When you die of hypothermia at sea...

do you generally lose consciousness and drown, or does your heart or other systems just shut down and kill you even if your head never goes under water.

I’m guessing the second would happen sooner or later, but but assuming you had a good life jacket, how much longer would you last than if you didn’t? Or is it even possible you’d last longer without a life jacket because paddling around would generate some heat?

Need answer fast. :stuck_out_tongue:

Keep paddlin’ Jim! The search and rescue team will be here soon.

Sorry, I don’t have an answer for you but I think you’d last longer with a life jacket. It would at least keep your head above water.

If you’ve a flotation device which can keep your head above water, you can survive unconscious for hours, before succumbing to hypothermia (actual survival time depending on water temperature, of course.)

Without a flotation devices, drowning will be the cause of death.

QtM, who has treated both drowning and hypothermia patients, and who once spent waaaaay too long in Lake Michigan without a life jacket awaiting rescue.

IIRC sailors with life vests from the Indianapolis still died of hypothermia (well, and sharks) even though the water was warm - stay in it long enough and even 90 degree water will kill you eventually.

Eventually? You will suffer very bad burns and die very painfully and quickly. 90 is near boiling.

Psst. Fahrenheit. 90 degrees is 8 degrees below average body temperature.

I thought this was gonna be about what happens after you die at sea, I mean what animal will eat you first. Would anyone mind answering that while we’re here? Sharks don’t eat dead things, right?

How does one treat a drowning patient, other than transferring them to the morgue?

§ **Supplied entries**
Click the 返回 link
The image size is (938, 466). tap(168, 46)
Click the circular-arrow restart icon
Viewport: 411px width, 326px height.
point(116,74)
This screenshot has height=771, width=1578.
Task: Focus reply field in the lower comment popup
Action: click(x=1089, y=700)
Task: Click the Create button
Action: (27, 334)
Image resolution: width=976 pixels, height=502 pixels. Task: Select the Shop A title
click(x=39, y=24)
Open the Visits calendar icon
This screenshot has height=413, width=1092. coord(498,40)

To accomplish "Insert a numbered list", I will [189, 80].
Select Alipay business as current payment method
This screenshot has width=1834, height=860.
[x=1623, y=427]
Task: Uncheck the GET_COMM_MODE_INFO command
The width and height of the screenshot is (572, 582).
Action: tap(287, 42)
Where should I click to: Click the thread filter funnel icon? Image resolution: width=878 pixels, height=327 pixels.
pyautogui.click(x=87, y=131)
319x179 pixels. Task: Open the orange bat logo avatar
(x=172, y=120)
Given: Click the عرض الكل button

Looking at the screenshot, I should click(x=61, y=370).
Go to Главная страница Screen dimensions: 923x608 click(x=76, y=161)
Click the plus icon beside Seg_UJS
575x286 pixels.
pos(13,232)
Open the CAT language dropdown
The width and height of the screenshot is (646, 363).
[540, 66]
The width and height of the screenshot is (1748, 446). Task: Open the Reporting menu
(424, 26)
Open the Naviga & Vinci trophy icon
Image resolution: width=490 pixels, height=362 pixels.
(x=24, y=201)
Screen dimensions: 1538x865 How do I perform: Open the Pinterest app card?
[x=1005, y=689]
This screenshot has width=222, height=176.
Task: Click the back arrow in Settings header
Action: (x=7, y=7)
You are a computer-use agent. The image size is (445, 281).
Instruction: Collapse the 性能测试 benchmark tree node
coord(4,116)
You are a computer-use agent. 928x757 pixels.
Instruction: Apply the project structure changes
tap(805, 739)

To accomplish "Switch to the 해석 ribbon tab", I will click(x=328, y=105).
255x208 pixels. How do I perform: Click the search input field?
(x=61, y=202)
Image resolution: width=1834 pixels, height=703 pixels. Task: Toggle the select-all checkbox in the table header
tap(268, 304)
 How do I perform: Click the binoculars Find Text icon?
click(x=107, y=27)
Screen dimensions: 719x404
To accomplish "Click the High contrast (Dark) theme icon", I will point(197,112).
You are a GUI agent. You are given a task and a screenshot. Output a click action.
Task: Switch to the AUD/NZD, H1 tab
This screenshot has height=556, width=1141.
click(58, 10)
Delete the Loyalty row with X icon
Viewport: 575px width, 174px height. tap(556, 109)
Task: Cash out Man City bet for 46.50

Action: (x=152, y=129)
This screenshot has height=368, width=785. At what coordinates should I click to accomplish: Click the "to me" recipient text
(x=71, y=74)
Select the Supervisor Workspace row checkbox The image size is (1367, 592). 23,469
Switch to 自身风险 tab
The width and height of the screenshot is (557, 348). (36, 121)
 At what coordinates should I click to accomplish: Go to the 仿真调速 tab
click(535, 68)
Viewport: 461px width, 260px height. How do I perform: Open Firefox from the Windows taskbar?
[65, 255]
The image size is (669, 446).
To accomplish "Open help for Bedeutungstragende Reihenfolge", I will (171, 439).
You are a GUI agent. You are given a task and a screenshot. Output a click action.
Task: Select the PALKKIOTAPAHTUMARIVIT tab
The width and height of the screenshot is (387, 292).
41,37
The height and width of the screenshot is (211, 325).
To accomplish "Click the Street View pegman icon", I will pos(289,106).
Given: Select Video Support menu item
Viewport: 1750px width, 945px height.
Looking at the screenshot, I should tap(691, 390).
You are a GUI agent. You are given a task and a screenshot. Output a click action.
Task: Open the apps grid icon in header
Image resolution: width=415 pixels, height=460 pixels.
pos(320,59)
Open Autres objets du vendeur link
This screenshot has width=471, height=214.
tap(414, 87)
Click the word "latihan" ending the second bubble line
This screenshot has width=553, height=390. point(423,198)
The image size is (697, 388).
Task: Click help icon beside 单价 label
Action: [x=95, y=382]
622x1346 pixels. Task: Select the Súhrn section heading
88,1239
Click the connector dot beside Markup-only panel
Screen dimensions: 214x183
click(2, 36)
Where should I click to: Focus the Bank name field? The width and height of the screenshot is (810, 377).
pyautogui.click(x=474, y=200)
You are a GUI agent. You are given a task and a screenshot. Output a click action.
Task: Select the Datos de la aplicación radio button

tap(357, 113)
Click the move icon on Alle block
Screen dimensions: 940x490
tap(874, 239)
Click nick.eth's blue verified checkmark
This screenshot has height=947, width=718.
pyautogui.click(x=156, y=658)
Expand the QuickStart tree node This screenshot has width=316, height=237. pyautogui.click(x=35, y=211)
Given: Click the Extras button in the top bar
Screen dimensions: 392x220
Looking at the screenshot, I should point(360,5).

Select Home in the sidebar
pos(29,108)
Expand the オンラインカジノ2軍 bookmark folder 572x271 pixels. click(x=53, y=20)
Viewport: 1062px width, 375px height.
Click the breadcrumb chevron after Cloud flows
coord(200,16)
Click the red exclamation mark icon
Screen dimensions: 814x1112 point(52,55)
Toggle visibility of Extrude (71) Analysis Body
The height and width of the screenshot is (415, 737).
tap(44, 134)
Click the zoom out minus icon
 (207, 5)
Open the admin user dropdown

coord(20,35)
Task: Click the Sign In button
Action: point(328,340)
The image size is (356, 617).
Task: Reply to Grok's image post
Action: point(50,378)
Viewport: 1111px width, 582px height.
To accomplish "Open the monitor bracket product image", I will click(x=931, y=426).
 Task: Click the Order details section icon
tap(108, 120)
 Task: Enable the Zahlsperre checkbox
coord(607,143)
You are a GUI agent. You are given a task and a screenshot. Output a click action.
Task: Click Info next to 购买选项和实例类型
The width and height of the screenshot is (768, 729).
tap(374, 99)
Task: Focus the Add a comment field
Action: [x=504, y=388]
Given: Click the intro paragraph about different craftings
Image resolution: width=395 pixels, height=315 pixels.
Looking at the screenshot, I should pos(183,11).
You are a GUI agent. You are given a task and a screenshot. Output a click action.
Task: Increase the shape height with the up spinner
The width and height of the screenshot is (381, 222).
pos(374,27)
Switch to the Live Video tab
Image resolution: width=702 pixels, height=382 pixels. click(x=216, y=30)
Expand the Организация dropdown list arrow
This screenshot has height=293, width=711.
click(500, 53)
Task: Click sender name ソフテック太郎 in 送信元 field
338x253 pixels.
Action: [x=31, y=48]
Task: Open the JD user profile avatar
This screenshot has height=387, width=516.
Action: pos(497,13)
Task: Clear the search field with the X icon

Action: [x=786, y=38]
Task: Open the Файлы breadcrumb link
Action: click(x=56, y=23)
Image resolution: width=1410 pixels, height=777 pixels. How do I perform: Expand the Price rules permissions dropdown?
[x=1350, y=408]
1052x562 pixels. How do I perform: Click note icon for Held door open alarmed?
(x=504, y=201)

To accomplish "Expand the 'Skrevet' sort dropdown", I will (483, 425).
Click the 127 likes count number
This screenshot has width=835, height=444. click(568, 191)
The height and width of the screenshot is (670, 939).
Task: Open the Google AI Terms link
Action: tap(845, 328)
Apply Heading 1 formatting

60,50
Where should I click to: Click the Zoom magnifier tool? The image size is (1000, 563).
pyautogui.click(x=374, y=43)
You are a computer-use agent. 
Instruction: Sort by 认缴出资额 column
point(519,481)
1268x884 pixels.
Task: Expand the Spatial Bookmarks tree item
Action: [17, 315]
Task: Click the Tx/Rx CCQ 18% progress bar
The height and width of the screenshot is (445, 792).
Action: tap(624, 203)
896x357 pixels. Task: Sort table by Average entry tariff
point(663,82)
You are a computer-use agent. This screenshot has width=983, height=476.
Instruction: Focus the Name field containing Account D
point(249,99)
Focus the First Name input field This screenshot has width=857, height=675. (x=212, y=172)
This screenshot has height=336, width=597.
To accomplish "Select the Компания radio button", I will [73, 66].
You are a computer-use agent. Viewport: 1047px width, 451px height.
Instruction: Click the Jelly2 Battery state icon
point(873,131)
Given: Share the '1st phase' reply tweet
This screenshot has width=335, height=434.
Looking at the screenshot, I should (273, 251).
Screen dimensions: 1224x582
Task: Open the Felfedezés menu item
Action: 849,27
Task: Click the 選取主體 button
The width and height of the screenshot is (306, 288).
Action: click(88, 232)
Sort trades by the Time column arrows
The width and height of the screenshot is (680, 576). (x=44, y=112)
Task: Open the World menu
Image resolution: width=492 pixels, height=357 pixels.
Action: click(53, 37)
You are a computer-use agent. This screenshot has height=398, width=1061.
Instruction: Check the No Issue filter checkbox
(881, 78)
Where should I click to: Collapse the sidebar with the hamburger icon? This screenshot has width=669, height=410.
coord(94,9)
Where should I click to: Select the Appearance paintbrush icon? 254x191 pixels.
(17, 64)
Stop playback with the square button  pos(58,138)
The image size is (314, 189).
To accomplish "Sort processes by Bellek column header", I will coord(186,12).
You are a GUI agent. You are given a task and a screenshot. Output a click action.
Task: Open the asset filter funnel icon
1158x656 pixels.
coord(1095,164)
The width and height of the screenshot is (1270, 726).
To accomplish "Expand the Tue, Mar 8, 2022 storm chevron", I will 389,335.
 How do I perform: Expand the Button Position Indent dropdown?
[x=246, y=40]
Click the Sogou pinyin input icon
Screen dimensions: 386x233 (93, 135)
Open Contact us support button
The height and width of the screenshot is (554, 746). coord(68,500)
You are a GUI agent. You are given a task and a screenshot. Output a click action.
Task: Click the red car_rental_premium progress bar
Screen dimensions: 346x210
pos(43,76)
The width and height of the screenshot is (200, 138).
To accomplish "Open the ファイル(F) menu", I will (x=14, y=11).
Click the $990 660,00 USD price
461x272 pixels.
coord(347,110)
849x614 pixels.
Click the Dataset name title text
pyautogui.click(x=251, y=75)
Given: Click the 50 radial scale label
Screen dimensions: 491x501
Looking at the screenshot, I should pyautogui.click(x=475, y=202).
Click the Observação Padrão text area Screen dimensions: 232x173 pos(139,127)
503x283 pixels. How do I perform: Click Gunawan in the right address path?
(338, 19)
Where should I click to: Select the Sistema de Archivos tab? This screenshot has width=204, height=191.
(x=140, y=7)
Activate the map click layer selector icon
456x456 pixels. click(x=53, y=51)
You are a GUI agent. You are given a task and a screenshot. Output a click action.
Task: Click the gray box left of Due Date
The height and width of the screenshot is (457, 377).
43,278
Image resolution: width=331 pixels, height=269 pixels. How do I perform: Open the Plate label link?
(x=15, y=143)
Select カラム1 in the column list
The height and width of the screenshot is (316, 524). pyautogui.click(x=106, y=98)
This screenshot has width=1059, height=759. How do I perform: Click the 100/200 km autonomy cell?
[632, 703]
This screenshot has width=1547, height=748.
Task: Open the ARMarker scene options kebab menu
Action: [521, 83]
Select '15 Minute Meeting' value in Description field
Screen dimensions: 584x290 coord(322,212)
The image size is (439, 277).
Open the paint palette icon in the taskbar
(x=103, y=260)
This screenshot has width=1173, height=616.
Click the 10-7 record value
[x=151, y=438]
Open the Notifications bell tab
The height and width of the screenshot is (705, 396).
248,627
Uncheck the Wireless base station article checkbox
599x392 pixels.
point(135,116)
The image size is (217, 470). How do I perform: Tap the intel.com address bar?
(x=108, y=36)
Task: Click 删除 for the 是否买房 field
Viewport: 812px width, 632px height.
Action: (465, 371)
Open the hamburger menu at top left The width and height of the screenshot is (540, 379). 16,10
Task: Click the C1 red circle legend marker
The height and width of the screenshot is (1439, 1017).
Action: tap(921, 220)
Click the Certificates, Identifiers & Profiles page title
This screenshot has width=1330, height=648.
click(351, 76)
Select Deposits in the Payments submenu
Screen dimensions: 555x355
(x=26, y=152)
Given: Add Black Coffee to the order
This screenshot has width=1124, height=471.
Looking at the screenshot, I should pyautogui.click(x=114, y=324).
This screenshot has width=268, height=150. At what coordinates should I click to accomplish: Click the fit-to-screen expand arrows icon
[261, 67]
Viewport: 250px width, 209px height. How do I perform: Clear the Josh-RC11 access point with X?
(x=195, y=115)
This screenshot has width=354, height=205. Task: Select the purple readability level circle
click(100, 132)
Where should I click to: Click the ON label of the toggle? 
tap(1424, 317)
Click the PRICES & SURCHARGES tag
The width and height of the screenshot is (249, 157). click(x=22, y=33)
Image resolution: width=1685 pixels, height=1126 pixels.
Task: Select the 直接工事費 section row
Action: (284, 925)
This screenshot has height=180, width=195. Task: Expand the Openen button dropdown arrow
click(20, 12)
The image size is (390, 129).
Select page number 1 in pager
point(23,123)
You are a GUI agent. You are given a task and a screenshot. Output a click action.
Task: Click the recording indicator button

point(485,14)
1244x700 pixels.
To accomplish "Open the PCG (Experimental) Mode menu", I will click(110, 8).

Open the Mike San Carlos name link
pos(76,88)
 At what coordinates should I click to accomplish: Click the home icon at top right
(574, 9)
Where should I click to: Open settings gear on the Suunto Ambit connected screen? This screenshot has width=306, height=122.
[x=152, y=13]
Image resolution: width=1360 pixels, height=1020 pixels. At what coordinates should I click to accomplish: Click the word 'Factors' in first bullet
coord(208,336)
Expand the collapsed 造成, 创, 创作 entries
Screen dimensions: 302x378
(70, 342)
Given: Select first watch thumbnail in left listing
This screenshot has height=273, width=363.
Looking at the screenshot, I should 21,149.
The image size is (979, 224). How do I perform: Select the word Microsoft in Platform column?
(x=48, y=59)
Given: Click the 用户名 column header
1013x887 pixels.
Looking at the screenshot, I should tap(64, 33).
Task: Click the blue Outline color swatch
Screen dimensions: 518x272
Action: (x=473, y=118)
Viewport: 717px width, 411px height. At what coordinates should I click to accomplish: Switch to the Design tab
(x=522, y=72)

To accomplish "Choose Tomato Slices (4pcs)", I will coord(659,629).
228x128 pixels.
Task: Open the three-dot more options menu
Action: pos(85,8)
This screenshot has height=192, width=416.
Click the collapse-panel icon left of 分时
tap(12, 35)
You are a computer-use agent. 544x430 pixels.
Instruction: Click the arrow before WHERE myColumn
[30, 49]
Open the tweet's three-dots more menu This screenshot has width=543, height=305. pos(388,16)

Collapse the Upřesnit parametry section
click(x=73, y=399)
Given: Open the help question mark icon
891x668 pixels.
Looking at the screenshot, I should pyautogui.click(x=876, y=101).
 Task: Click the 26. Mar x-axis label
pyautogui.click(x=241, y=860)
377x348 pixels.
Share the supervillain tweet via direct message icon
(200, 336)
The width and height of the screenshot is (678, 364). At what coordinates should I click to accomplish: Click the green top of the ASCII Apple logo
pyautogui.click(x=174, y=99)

§ **What the exercise asks**
Could you write out, word for word, the stretch of the hypothermia-at-sea discussion above from "Sorry, I don’t" through "is near boiling."?

§ **Task solution**
Sorry, I don’t have an answer for you but I think you’d last longer with a life jacket. It would at least keep your head above water.

If you’ve a flotation device which can keep your head above water, you can survive unconscious for hours, before succumbing to hypothermia (actual survival time depending on water temperature, of course.)

Without a flotation devices, drowning will be the cause of death.

QtM, who has treated both drowning and hypothermia patients, and who once spent waaaaay too long in Lake Michigan without a life jacket awaiting rescue.

IIRC sailors with life vests from the Indianapolis still died of hypothermia (well, and sharks) even though the water was warm - stay in it long enough and even 90 degree water will kill you eventually.

Eventually? You will suffer very bad burns and die very painfully and quickly. 90 is near boiling.